Past Commission action to exclude Enhanced Service Providers from payment of access charges served to nurture the development and growth of this dynamic industry. However, today many ESPs have matured into firms of substantial size and stability and should be subject to the same regulatory requirements as other purchasers of local access. By 1995, on-line Enhanced Services Providers had grown to become a $1.8 billion industry. Revenues are expected to multiply ten-fold over the next five years, to $17 billion by the year 2000.(4)

The growth in traffic over the Internet is already causing congestion on the public switched network. Further growth in Internet traffic will require large investments to increase bandwidth, upgrade switches, and to reconfigure the network. Today, subsidies flow to support Internet traffic. Pacific Bell estimates that Internet service providers pay only about 12 percent what long distance companies pay for access. The Commission should end the ESP exemption and adopt rules to ensure that ESPs pay rates that recover the costs of local access.


Conclusion

In the trilogy of Interconnection, Universal Service, and Access Reform proceedings, the Commission has the responsibility to ensure that its rules are competitively neutral, promote network investment, lead to growth of good jobs, and preserve and promote the goals of affordable universal quality service.

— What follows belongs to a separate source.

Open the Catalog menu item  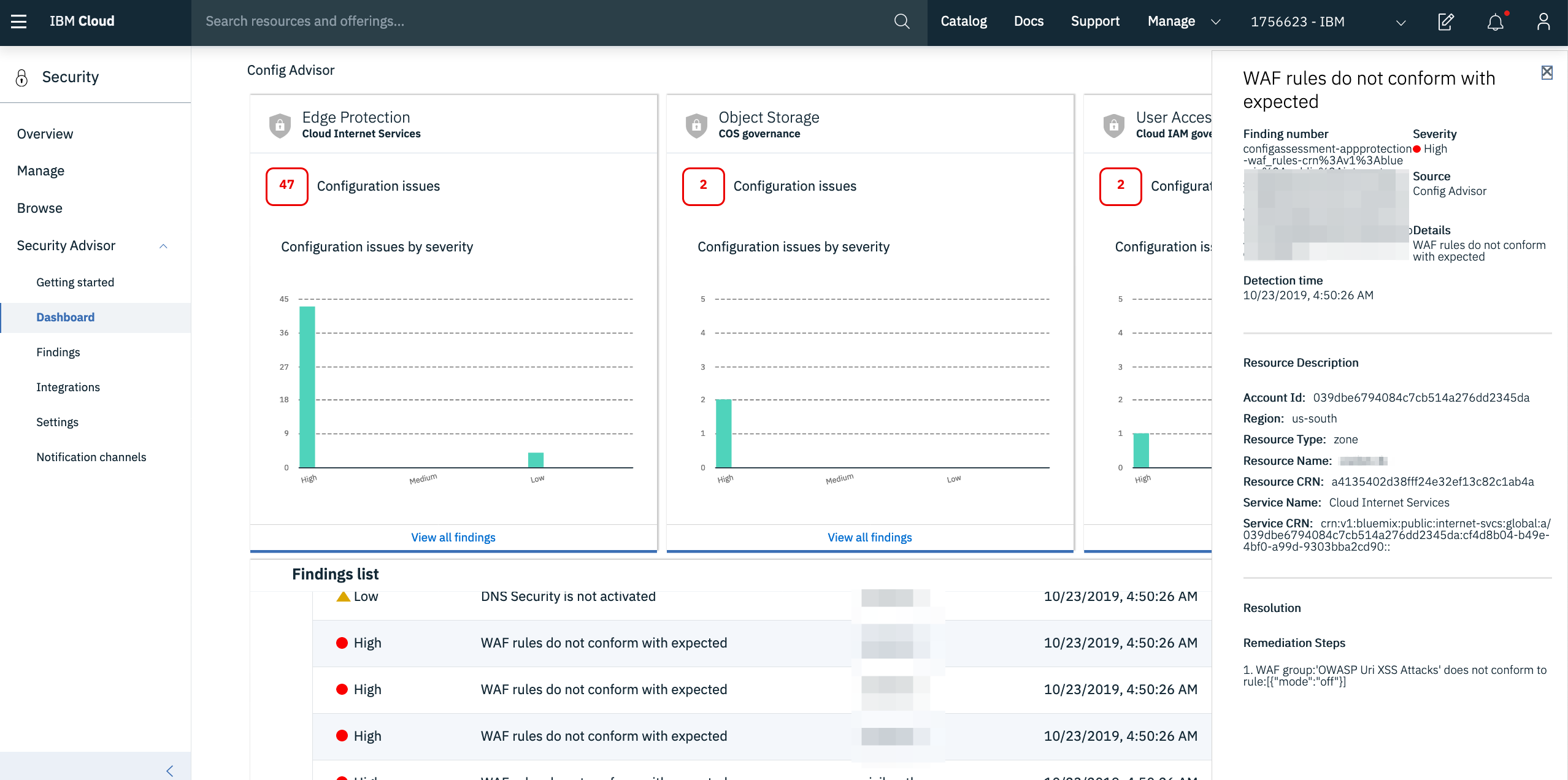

In this proceeding, the Commission should adopt rules that provide a transition mechanism to ensure that incumbent LECs that have incurred costs to further universal service goals have an opportunity to recover those costs. Furthermore, the Commission should adopt rules that promote regulatory parity and pricing flexibility as competition increases in the local exchange. Finally, the Commission should ensure that Enhanced Service Providers pay the cost of access services.

Respectfully submitted,

Communications Workers of America
Morton Bahr
President

January 27, 1997


Notes

1. Federal Communications Commission, Notice of Proposed Rulemaking, Third Report and Order, and Notice of Inquiry, Access Charge Reform (CC Docket No. 96-262), Price Cap Performance Review (CC Docket No. 94-1), Transport Rate Structure and Pricing (CC Docket No. 91-213), Usage of the Public Switched Network by Information Service and Internet Access Providers (CC Docket No. 96-263), Dec. 23, 1996, (hereafter "NPRM"), Para. 5

2. NPRM, Para 22-23.

3. In the Matter of Implementation of the Local Competition Provisions in the Telecommunications Act of 1996 (CC Docket No. 96-98), ("Interconnection Order"), Para 739.

4. Morgan Stanley, The Internet Report, December 1995, p. 1-12.